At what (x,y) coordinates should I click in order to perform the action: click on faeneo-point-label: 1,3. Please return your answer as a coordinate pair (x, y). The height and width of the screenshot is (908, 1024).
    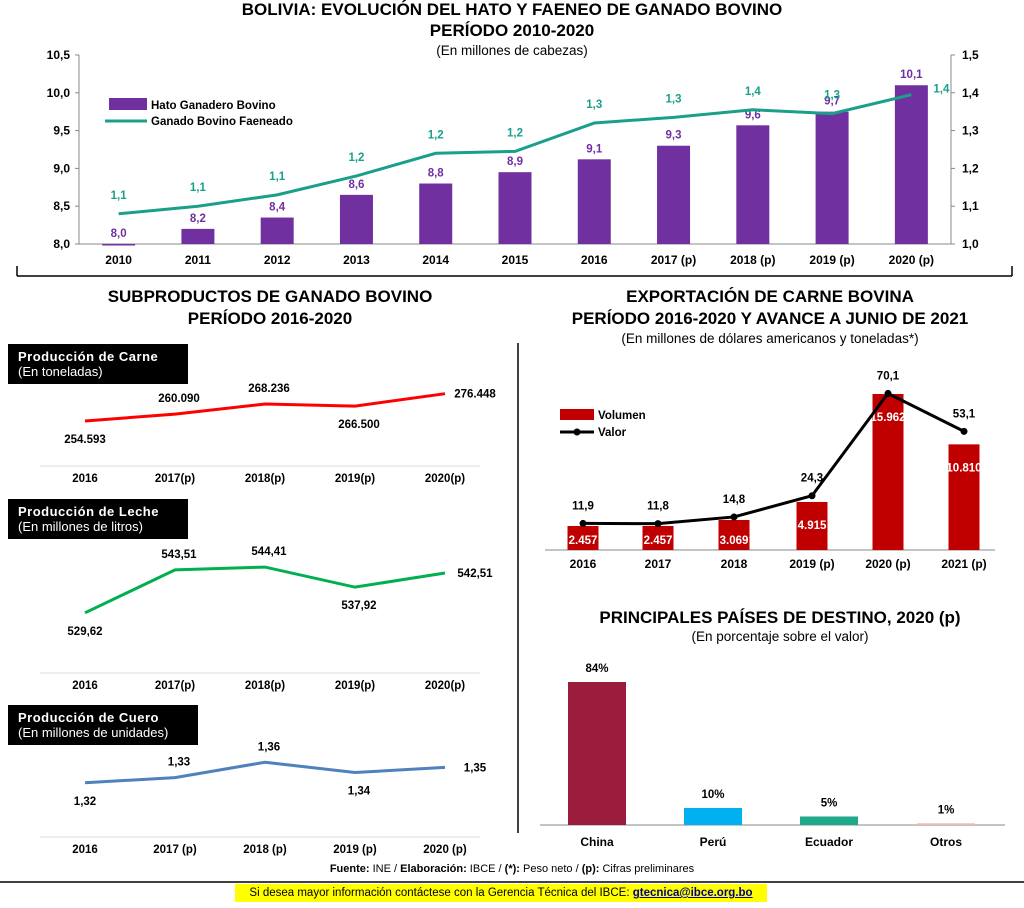
    Looking at the image, I should click on (674, 99).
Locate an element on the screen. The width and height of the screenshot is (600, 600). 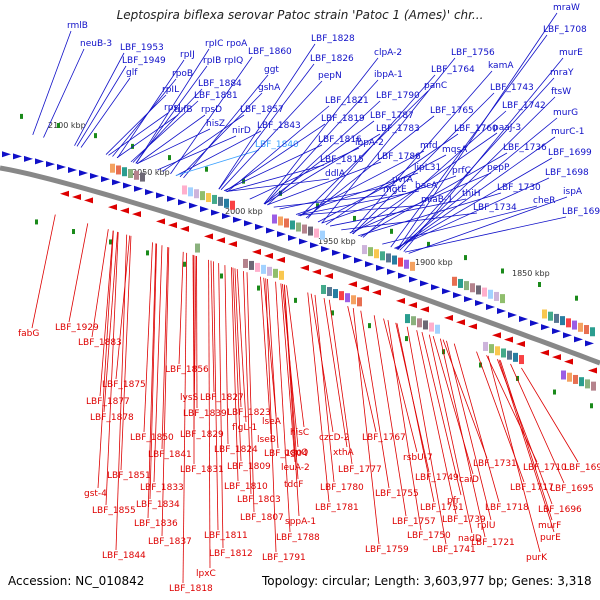
gene-label-upper: neuB-3 is located at coordinates (96, 44).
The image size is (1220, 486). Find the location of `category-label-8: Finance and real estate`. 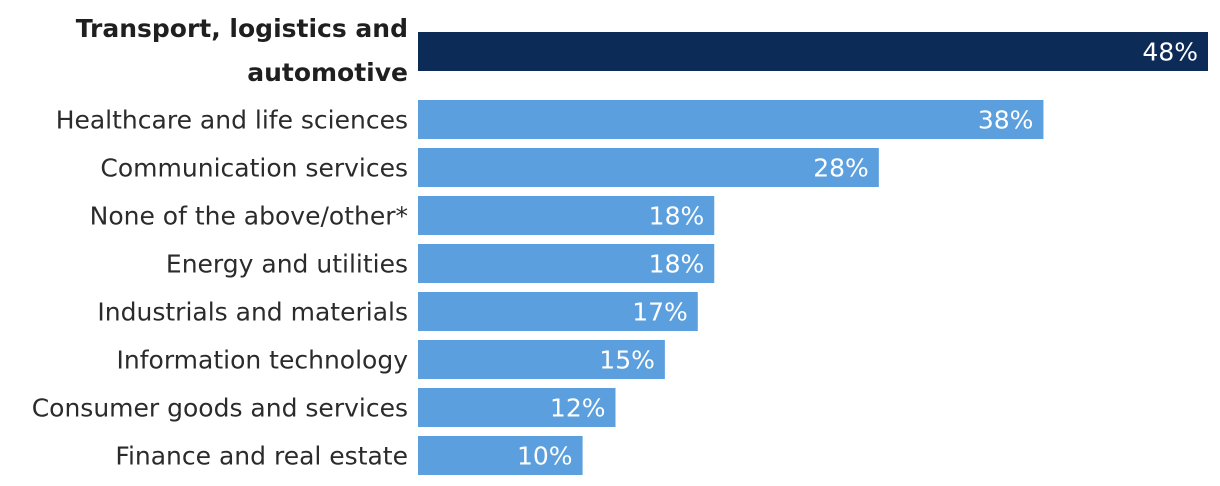

category-label-8: Finance and real estate is located at coordinates (262, 456).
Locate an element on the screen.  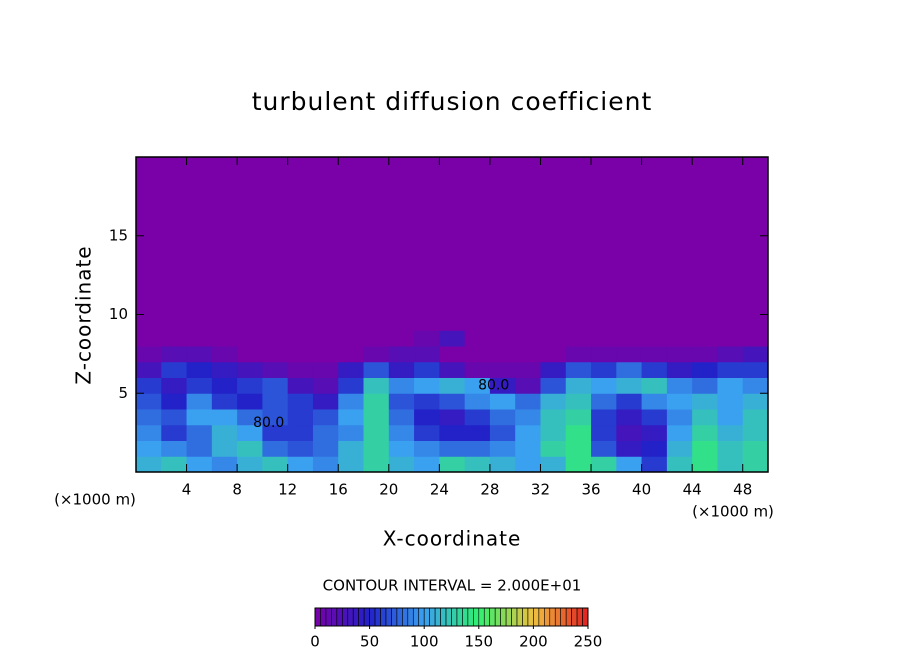
chart-title: turbulent diffusion coefficient is located at coordinates (452, 102).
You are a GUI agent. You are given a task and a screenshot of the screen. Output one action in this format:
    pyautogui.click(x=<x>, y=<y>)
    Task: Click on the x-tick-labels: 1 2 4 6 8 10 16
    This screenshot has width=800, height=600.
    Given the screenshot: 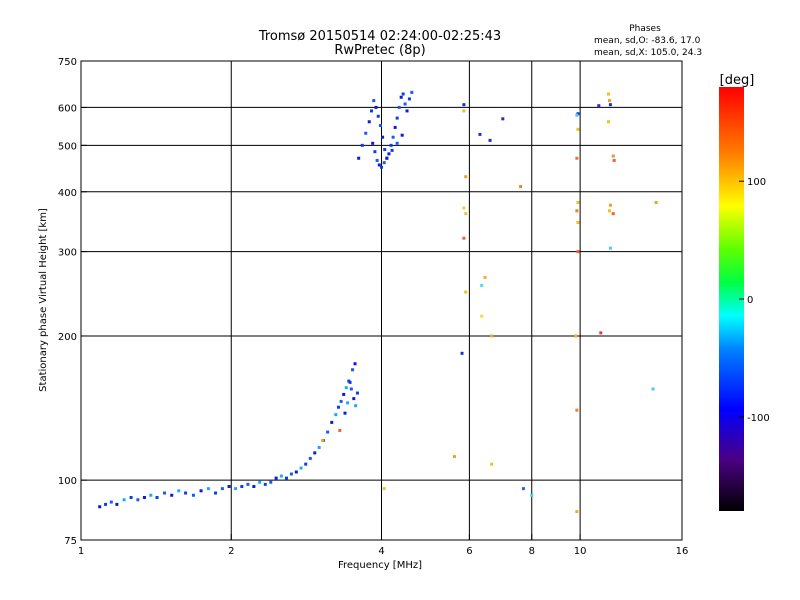 What is the action you would take?
    pyautogui.click(x=384, y=552)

• • •

Task to complete
Retype the stretch of the listing from the line containing "Locate an element on the screen. The" through the line containing "chart-title: turbulent diffusion", including both of those lines. Leave the pictures out.

Response
Locate an element on the screen. The width and height of the screenshot is (600, 600). 
gene-label-upper: neuB-3 is located at coordinates (96, 44).
The image size is (1220, 486). Find the location of `category-label-8: Finance and real estate`. 

category-label-8: Finance and real estate is located at coordinates (262, 456).
Locate an element on the screen.  
chart-title: turbulent diffusion coefficient is located at coordinates (452, 102).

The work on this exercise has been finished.